Background: Hirschsprung's disease (HSCR) is cited as a classical component in the constellation of features found in children with Mowat-Wilson syndrome (MWS), which is caused by a mutation of the ZEB2 gene. The prevalence and phenotype of HSCR in those with MWS has yet to be determined. Similarly, it is not known if children with MWS who undergo a curative pull-through operation experience similar functional outcomes. We aimed to delineate the clinical features of those with MWS and HSCR and to determine if these patients experience unfavourable outcomes following pull-through surgery.
Methods: A systematic review of the literature using the key search term "Mowat Wilson" was performed using three online databases. Clinical data were collected on all patients with a diagnosis of MWS confirmed by ZEB2 analysis. Data regarding bowel function in children with biopsy-proven HSCR were recorded where available. Statistical analysis was performed using SPSS (v. 20.0).
Results: Fifty-two articles were reviewed in the final analysis, incorporating data on 256 patients with a diagnosis of MWS. HSCR was diagnosed in 111 patients (43.4%). Males with HSCR had a slightly increased risk of genital tract anomalies (e.g. hypospadias) compared to those without HSCR (RR 1.79, p = 0.05). Data pertaining to disease phenotype and functional outcome were only available on 42 and 13 patients, respectively. Rectosigmoid aganglionosis was the most common sub-type of HSCR, being described 26 patients (66.7%), albeit accounting for a lower proportion than would normally be expected in an HSCR population. Only two patients (15.4%) were described as having normal bowel function at follow-up with the remainder having terminal stomas, or experiencing troublesome persistent bowel symptoms and recurrent enterocolitis.

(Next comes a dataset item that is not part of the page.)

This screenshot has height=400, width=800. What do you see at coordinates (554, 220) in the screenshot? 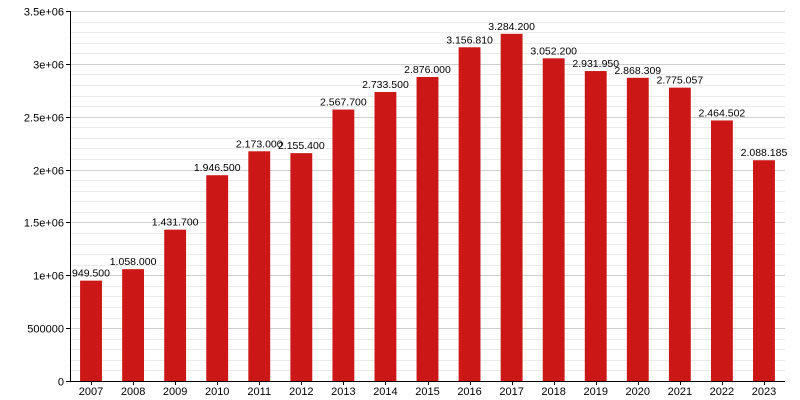
I see `bar-2018` at bounding box center [554, 220].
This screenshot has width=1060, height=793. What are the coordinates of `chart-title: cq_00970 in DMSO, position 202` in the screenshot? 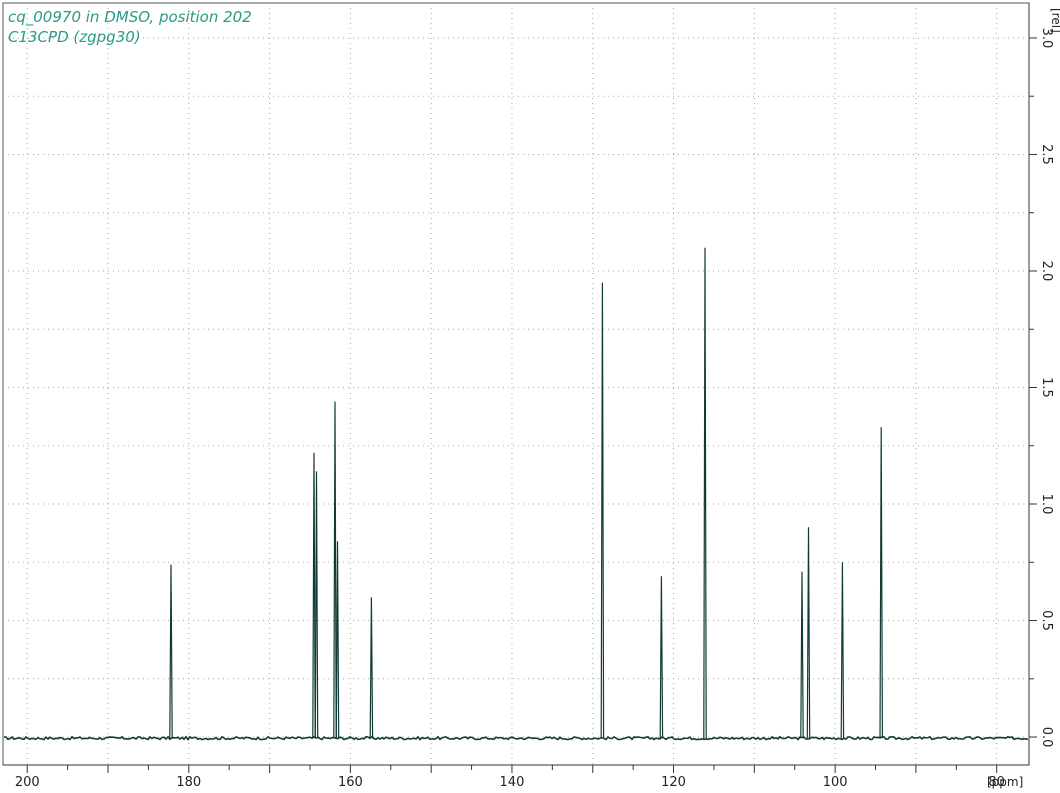 It's located at (130, 18).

Conclusion: Hirschsprung's disease is present in approximately 45% of patients diagnosed with MWS. Although there is a relative lack of data available on the clinical phenotype of HSCR in this group and their functional outcome following pull-through operation, our data suggest an increased prevalence of long-segment aganglionosis and an increased risk of clinically significant persistent bowel symptoms following pull-through surgery, in many cases necessitating terminal stoma formation.